Brueton et al. (2000) reported a family in which 6 of 7 sibs had arthrogryposis multiplex congenita and a Pena-Shokeir phenotype; the healthy mother was found to have asymptomatic myasthenia gravis. They claimed that this was the first report of anti-AChR antibodies causing fetal akinesia/hypokinesia sequence in the offspring of an asymptomatic mother. The seventh child, the first born, may have been mildly affected.
Molecular GeneticsIn affected fetuses from a Dutch genetic isolate with FADS, Tan-Sindhunata et al. (2015) identified a homozygous missense mutation in the MUSK gene (I575T; 601296.0006).
In 5 affected fetuses, born of Swedish parents, with FADS, Wilbe et al. (2015) identified a homozygous truncating mutation in the MUSK gene (601296.0007). The mutation was found by whole-exome sequencing and confirmed by Sanger sequencing. The severe phenotype was similar to that observed in mice with homozygous knockdown of the MuSK gene (DeChiara et al., 1996) (see ANIMAL MODEL).
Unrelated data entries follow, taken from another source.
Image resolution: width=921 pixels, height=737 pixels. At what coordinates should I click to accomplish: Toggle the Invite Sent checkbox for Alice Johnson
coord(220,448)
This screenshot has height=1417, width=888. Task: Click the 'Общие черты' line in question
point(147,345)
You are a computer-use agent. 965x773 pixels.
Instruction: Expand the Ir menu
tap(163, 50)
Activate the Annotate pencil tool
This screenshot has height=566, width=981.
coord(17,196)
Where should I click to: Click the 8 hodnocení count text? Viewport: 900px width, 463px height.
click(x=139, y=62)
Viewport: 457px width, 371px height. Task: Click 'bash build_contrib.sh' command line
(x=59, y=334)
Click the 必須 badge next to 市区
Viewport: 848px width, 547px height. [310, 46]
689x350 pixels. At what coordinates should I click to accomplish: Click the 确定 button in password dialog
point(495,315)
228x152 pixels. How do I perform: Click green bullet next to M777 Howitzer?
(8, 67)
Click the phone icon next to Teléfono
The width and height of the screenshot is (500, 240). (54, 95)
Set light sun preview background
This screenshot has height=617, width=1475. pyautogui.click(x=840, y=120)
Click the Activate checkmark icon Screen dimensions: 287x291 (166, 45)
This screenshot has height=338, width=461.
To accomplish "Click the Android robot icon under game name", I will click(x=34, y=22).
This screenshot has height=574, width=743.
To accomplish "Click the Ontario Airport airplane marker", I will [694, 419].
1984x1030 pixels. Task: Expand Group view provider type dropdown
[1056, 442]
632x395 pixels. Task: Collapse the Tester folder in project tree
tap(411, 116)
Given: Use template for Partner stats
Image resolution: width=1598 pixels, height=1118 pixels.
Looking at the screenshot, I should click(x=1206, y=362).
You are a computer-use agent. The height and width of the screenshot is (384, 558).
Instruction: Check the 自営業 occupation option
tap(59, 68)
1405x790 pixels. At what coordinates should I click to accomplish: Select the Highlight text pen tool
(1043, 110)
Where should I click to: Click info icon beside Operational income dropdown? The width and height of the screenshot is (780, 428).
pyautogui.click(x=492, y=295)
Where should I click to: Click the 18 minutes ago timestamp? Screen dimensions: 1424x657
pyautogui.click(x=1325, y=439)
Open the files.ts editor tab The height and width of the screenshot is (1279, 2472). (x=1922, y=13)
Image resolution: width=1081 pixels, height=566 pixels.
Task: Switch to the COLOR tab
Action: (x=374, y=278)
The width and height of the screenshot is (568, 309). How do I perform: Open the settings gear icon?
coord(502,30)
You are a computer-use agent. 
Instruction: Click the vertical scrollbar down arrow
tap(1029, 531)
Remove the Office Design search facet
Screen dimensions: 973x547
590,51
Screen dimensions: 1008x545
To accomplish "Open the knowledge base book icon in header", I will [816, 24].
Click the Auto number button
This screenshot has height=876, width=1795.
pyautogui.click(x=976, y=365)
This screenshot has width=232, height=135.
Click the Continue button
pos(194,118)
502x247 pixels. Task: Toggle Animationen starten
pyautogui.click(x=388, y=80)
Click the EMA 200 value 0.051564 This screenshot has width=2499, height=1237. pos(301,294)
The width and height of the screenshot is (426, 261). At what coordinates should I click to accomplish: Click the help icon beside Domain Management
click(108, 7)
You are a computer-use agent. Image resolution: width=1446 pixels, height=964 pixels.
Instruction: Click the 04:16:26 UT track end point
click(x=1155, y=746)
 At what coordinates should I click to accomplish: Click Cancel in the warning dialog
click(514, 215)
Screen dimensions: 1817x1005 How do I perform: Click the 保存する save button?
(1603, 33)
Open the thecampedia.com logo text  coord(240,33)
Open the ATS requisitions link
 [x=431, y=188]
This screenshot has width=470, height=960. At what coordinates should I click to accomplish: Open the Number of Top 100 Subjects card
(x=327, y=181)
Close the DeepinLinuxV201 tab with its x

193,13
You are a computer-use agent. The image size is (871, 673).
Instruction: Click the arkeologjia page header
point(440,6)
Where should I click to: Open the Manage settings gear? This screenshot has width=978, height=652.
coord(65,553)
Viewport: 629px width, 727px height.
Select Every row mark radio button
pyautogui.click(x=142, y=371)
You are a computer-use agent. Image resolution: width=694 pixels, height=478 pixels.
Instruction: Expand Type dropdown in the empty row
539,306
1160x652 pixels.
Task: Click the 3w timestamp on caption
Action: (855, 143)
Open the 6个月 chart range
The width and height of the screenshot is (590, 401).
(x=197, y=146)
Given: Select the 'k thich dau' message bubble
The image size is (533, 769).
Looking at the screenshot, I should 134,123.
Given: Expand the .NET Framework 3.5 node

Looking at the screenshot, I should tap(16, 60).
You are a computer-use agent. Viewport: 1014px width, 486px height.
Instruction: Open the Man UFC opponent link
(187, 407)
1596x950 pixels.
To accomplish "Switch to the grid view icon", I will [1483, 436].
Animal ModelDeChiara et al. (1996) generated mice with a targeted disruption for the gene encoding MuSK. Neuromuscular synapses did not form in these mice, suggesting a failure in the induction of synapse formation. In connection with other findings, DeChiara et al. (1996) interpreted this to indicate that MuSK responds to a critical signal by agrin (103320) and that it, in turn, activates signaling cascades responsible for all aspects of synapse formation, including organization of the postsynaptic membrane, synapse-specific transcription, and presynaptic differentiation.